Acha mesmo que a democracia não é um desejo coletivo brasileiro?
Tenho certeza. Durante a ditadura, foi o desejo de uma parcela da sociedade que tinha uma formação intelectualizada, um viés ideológico em um mundo bipartido, o século 20. Mas não era um desejo do conjunto. Nossa democracia não é erótica. A necessidade e o desejo são coisas que as pessoas querem que aconteçam, querem cuidar, proteger e atingir. Nós desistimos com certa facilidade da democracia. Na primeira encrenca, baixa o cacete, pedem a volta da ditadura.

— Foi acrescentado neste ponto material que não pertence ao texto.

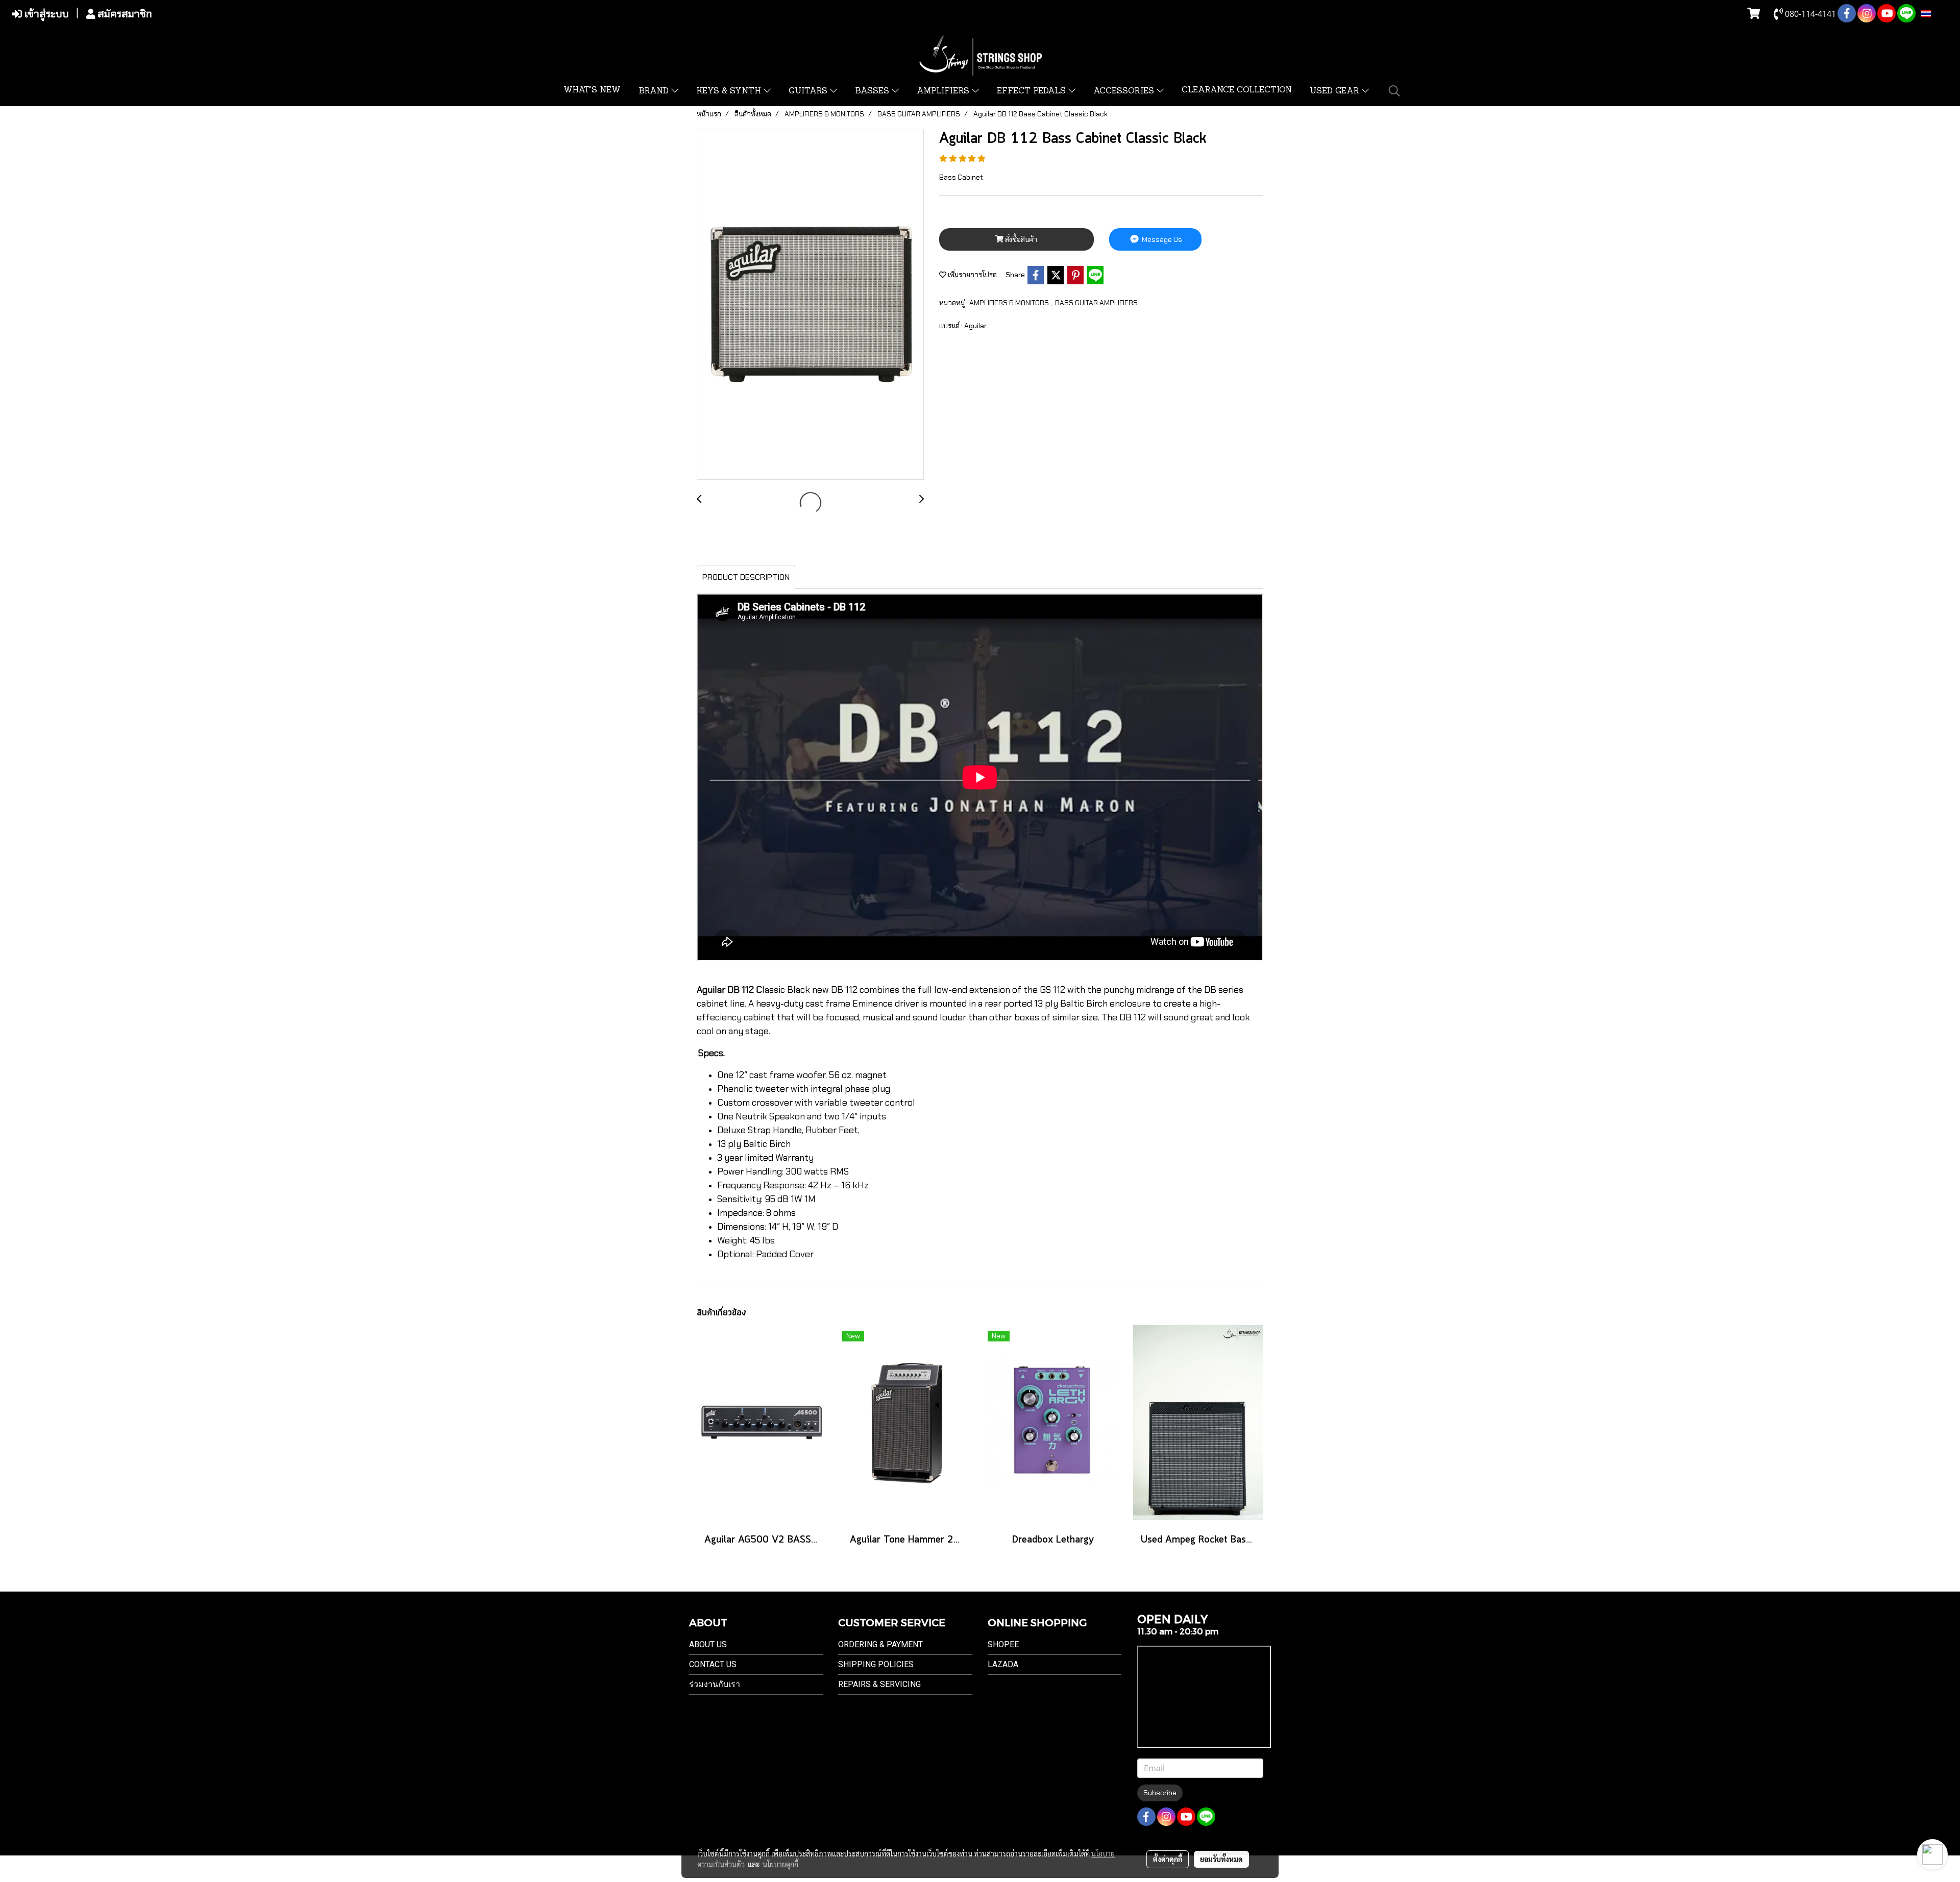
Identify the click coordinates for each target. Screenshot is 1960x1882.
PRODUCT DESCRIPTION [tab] (746, 577)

Qual país tem uma democracia erótica?
Os Estados Unidos, que não são um país de referência de tudo, mas a sociedade americana continua na luta. A Argentina e o Chile também são exemplos de democracia erótica. Nesses países, as pessoas são capazes de dar a vida por ela. A França é colonialista. A Suíça é um dos três países do mundo com menor índice de corrupção, mas é um dos três que mais acolhem dinheiro corrupto em seus bancos. A nossa formação não é de combate. Nossa independência foi feita por um colonizador, nossa república foi mais um golpe da monarquia do que de fato um processo popular contínuo. Essa nossa lateralização resultou na falta de apreço pela democracia. É só notar que em cidades com alto nível de escolarização há uma oscilação nas eleições em relação ao pertencimento ideológico.